WHAT THE TASK REQUIRES:
Read through the data, and wherever a line holds the word "screenshot", write that line out.

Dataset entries
Segment Open
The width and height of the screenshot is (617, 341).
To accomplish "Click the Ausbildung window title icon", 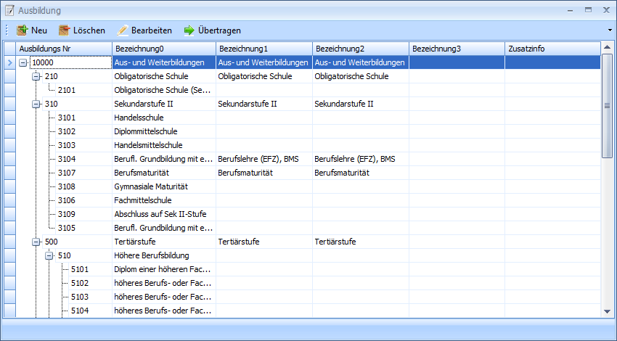I will 9,11.
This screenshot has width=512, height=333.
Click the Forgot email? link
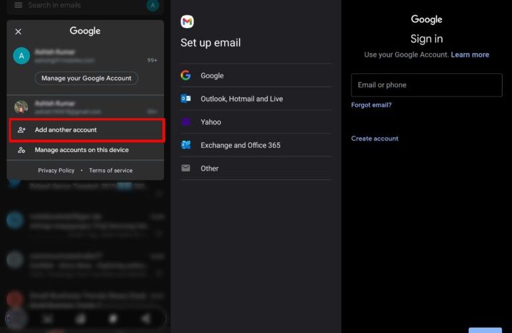[371, 105]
Segment Closed
SOLVED EXERCISE:
The width and height of the screenshot is (617, 341).
This screenshot has width=512, height=333.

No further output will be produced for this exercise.